Secondly, you may use the excellent and extremely simple Alt-Latin keyboardor LatinTL keyboard, both of which were created specifically for this purpose by Kino.

  • To install either keyboard (or both of them), you must first download AltLatin.zip and/or LatinTL_X.dmg.sit fromhttp://quinon.com/files/keylayouts/ (or from our Alt-Latin page).
  • If your browser does not automatically expand the .zip or .sit file, tell it to save the file to your desktop (so it will be easy to find), then manually expand it. Usually this can be done simply by double-clicking the file, which will start the appropriate decompression program. LatinTL expands to a disk image, but for the purpose of installation you can treat it just like a folder.
  • Follow the instructions in the "readme" file to install the keyboard(s).
  • Make it visible in the Input Menu by following the instructions given above for the Character Pallette.
  • Because Alt-Latin and LatinTL work like any other keyboard, you will not have to change keyboards unless you need to type in a different alphabet, such as Arabic.
  • Entering letters with diacritics using either keyboard is very simple:
    1. Make sure you are using a Unicode font. It may work with other fonts, but you should use Unicode (OS X comes with Lucida Grande and there are others available).
    2. To enter a vowel with a macron, simply hold down either optionkey and hit the letter 'a' simultaneously. Release them, then type the letter that needs the macron (using the shift key if you need a capital).
    3. For letters with dots below, press option and period, release, then type the letter.
    4. Hamza is shift+option+P, and 'ayn is option+p. (This may not work in Microsoft Word with Alt-Latin – reason unknown. If it does not work, use the LatinTL keyboard instead, or use the Character Pallette for these two characters. These keystrokes do work in TextEdit and other software with Alt-Latin.)
  • The PDF file included with Alt-Latin shows maps of the keyboard, in case you need something not mentioned here, or you may use our maps found on http://www.lib.uchicago.edu/e/su/mideast/encyclopedia/unicode.html.
  • The layout of LatinTL is very similar, with only a few differences, and it also includes maps. (See the Alt-Latin page for a description of the differences.)
  • Click here for diagrams of the Alt-Latin keyboard (usable for LatinTL as well, with a few differences) and for downloads.
  • The diagrams are for the Windows version, but the layout is almost identical to the Mac version. The main difference is that where the Windows version uses only the Alt key to the right of the space bar, the Mac version uses either of the two Option keys. This makes the Mac version a little more comfortable to use, since you can use either hand. (There is no Windows version of LatinTL.)
  • There are downloadable PDF files of the diagrams available on the same page, in case you would like to print them for easier reference while typing.
  • Kino's site (linked above) also has numerous other Macintosh keyboard and font resources, such as some keyboards based on non-US layouts (notably a UK variant of Alt-Latin).

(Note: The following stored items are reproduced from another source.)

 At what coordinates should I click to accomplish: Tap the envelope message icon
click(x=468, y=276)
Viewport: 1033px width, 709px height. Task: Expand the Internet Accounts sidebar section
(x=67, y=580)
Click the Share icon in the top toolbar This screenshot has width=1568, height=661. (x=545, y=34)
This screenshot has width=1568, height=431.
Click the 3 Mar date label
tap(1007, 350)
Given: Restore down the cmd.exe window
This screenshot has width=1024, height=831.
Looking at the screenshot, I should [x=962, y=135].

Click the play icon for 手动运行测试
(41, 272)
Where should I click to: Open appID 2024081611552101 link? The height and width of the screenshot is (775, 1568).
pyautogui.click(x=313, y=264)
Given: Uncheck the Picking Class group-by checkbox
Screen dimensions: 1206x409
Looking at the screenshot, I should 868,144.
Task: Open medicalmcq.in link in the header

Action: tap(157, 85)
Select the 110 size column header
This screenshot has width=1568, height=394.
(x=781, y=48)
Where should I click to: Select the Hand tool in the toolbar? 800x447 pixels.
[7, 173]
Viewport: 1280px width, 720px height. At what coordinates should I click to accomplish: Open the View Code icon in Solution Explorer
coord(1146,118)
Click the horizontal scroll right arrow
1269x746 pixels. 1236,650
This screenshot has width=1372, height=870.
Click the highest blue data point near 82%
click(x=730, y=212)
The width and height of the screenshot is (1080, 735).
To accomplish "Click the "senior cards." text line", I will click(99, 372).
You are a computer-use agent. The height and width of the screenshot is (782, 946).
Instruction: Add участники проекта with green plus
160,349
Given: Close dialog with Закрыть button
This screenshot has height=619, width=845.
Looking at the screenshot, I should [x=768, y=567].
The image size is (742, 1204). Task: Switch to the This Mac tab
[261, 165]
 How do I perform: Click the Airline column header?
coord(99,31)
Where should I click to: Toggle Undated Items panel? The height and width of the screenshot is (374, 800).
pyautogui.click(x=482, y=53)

Thirdly, you may want to use Knut S. Vikør's Jaghbub keyboard layouts (and, perhaps, his Unicode fonts).
His Arabic Macintosh pages have long been one of the web's most useful sources for Mac users who need to type Arabic or transliteration, and he has updated both the pages and the downloadable resources he created.

  • The page on transliteration, ‘Writing Arabic with Latin letters’, explains the issues and provides a downloadable file containing the JaghbUni font package and the American Diacs. keyboard layout.
  • The Jaghbub font package page gives more information about the three fonts included, as well as German, French, Italian, Danish, Swedish, Norwegian, US and UK keyboard layouts for typing diacritics in Unicode fonts.
  • There are also separate keyboard layouts for typing IPA characters in Unicode fonts for the same national standards (that is, the non-option keys follow the regular national keyboard standard, but the IPA characters are all placed on option keys under no particular standard).

For any keyboard layout, you can always select Keyboard Viewer from the Input Menu to see what different keystrokes will do.